HIGHLIGHT of Thursday at Royal Ascot, and arguably highlight of the week due to a reinvigorated programme for stayers, was the Gold Cup, in which Stradivarius repeated last year’s win against similarly strong opposition. He was boxed in at one stage but showed speed and resolution to prevail.

What he did not have to do is dip into reserves of out-and-out stamina due to a surprisingly tepid earlier gallop. The last-three-furlong finishing speed for the Gold Cup was a sprightly 108.6%, and one thing Stradivarius definitely possesses, by staying standards, is a turn of foot.

His most decisive split came in the penultimate furlong, which he covered in 12.31s on good to soft going and up an incline, but he was also fastest in the final one at 12.74s, by which time the attentions of Dee Ex Bee and Master Of Reality had been shrugged off and Cross Counter’s run from further back had begun to peter out.

I have Stradivarius running a 106 timefigure, which gets raised to a more meaningful 124 on the back of those sectionals, while Dee Ex Bee earns 105 (118), Master Of Reality 105 (119) and Cross Counter 104 (122).

The last-named has some prospects of reversing places with Stradivarius at two miles at Goodwood if ridden more in touch than here, but there is no doubting who is best of the stayers and has been for some time now.

Stradivarius was the last of four winners on the card for Frankie Dettori, following A’Ali (dealt with in the two-year-old section), Sangarius and Star Catcher.

Dettori nearly made it five in a row with Turgenev in the Britannia Handicap, with sectionals showing that (with the benefit of hindsight) he kicked a bit too soon.
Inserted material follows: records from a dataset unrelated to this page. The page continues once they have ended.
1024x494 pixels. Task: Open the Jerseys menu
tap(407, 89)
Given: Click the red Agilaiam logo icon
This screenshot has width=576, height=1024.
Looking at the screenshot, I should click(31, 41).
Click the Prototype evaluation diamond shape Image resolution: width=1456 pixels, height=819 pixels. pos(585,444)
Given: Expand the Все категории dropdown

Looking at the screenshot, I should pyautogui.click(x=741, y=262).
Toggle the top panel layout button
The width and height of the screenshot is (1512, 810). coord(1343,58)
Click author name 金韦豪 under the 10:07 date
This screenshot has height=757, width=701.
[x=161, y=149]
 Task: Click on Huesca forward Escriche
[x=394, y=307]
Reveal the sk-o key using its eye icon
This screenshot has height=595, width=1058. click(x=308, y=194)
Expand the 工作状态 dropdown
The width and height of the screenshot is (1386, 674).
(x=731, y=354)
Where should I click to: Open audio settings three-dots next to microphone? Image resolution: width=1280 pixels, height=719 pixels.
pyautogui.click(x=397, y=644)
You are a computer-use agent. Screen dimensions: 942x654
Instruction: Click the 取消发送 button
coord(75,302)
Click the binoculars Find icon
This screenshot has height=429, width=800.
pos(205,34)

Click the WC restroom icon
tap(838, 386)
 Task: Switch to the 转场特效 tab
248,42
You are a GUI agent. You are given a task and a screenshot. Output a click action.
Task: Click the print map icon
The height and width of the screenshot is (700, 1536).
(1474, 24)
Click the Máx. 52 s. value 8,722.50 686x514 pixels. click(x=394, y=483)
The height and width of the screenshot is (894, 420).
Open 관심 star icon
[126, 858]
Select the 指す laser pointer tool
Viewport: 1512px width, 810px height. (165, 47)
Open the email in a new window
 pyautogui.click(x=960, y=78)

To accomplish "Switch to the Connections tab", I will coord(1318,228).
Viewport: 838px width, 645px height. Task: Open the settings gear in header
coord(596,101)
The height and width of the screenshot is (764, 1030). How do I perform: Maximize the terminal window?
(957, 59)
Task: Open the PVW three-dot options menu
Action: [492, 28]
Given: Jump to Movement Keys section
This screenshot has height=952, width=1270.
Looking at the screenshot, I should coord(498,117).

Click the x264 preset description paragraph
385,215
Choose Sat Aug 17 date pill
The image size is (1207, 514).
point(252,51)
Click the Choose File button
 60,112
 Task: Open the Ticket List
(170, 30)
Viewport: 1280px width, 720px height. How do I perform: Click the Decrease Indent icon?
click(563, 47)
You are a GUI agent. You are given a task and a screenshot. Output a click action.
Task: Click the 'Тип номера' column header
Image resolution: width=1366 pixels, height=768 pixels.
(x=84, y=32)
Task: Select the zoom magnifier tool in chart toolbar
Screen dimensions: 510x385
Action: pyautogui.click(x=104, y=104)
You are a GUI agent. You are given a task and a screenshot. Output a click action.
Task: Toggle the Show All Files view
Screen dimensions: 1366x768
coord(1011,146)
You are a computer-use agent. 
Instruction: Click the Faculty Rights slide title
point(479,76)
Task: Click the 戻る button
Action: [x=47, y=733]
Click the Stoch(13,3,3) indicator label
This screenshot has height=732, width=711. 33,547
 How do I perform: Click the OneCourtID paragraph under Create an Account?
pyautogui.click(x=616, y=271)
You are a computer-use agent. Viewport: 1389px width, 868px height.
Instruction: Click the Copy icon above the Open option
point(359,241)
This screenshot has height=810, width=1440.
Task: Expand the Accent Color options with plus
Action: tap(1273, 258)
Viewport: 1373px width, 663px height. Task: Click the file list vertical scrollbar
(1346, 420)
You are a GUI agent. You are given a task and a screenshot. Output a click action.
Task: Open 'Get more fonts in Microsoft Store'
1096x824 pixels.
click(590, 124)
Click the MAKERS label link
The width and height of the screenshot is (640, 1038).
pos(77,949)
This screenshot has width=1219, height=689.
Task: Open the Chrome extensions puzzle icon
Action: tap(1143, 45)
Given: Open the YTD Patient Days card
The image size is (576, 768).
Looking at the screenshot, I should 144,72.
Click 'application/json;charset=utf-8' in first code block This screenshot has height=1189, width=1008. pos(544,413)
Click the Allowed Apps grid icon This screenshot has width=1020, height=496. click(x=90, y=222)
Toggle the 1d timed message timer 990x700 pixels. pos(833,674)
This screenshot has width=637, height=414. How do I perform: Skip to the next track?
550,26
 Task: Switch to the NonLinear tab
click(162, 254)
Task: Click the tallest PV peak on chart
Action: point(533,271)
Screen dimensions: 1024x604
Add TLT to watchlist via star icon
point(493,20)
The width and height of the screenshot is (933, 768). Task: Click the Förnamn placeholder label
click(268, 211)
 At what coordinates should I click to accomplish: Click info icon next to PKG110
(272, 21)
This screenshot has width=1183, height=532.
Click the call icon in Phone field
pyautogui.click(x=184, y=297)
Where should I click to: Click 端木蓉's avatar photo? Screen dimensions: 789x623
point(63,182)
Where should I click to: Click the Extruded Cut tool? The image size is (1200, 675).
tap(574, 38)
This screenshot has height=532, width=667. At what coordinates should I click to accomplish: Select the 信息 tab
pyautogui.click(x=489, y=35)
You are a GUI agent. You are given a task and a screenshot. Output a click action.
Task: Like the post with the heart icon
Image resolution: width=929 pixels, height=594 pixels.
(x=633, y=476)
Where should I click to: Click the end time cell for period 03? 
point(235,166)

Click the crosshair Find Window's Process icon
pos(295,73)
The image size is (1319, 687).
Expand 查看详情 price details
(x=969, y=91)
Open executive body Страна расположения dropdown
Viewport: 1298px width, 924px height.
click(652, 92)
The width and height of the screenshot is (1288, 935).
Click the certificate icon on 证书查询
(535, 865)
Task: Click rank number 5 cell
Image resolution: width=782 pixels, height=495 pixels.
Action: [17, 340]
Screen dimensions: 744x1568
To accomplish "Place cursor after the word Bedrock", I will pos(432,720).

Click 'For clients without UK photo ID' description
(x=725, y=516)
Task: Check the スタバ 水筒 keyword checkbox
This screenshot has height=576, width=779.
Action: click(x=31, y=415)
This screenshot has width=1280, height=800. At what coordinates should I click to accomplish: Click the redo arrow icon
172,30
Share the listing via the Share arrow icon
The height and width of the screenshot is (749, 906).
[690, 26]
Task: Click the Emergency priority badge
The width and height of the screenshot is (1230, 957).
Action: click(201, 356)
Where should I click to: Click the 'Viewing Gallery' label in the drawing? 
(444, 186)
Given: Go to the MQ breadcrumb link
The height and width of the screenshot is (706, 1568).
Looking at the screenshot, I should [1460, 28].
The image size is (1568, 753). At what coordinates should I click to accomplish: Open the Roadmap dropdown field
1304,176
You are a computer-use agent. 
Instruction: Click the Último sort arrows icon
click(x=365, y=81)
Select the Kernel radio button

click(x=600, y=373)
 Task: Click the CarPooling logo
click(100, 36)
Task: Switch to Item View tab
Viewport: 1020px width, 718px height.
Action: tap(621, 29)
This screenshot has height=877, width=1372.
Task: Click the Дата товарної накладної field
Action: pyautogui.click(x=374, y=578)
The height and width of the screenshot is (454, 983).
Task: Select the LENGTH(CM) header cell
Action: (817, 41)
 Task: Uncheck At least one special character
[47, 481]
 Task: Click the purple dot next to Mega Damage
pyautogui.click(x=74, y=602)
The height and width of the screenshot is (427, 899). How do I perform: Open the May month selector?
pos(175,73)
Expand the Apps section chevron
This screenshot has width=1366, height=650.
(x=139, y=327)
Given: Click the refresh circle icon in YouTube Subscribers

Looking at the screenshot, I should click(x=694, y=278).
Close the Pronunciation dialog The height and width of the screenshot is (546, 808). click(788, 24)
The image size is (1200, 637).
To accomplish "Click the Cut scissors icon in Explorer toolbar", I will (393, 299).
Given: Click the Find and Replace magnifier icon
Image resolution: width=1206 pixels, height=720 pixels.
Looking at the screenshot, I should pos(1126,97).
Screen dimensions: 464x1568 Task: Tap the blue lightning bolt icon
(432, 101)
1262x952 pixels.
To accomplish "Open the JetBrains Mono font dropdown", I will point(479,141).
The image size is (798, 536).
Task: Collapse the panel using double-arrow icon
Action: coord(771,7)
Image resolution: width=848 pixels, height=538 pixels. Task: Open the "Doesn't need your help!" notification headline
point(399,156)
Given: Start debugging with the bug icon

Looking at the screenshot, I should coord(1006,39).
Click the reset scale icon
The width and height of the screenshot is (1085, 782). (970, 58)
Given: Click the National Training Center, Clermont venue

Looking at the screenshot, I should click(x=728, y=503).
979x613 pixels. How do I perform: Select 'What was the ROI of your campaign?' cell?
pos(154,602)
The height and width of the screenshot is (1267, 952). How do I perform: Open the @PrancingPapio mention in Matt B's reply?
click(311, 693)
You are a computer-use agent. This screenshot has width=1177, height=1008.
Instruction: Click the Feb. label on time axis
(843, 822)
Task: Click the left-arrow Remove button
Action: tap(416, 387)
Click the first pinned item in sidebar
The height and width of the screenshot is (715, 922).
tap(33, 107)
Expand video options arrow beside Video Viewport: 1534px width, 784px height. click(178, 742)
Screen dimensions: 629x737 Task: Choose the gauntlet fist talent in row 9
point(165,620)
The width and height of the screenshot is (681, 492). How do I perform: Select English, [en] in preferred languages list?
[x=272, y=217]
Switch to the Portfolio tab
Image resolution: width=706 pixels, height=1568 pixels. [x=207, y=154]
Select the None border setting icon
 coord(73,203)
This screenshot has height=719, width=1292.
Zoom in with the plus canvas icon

The winner Biometric ran more efficiently (97.8% finishing speed compared to Turgenev’s 94.5%) in posting a 108 timefigure against Turgenev’s 115 (upped to 120 on sectionals).

Sangarius – a long-striding, slow-striding son of Kingman – finally started to fulfil his abundant promise by taking the Hampton Court Stakes in clear-cut style from the unlucky-in-running Fox Chairman, in a race in which the last-three-furlong finishing speed was just a bit quicker than par at 102.7%.

The winner earns a 115 basic timefigure, nudged up to 117 on sectionals, while the runner-up is on 110, boosted to 111, but is likely to bridge most if not all of that gap granted better fortune. This form is not classic standard, but it is not far off it and at least a few should improve from the race.

Star Catcher improved on previous efforts to take the Ribblesdale Stakes, but with just a 105 timefigure (107 on back of quite quick late sectionals) and might have been a shade lucky to beat Fleeting (102/105), who met trouble.

South Pacific (105/108) narrowly denied stable-companion Constantinople (116/118) in the concluding King George V Handicap, but the latter emerges with most credit under top weight and could easily make his mark against the best at this trip or a bit further.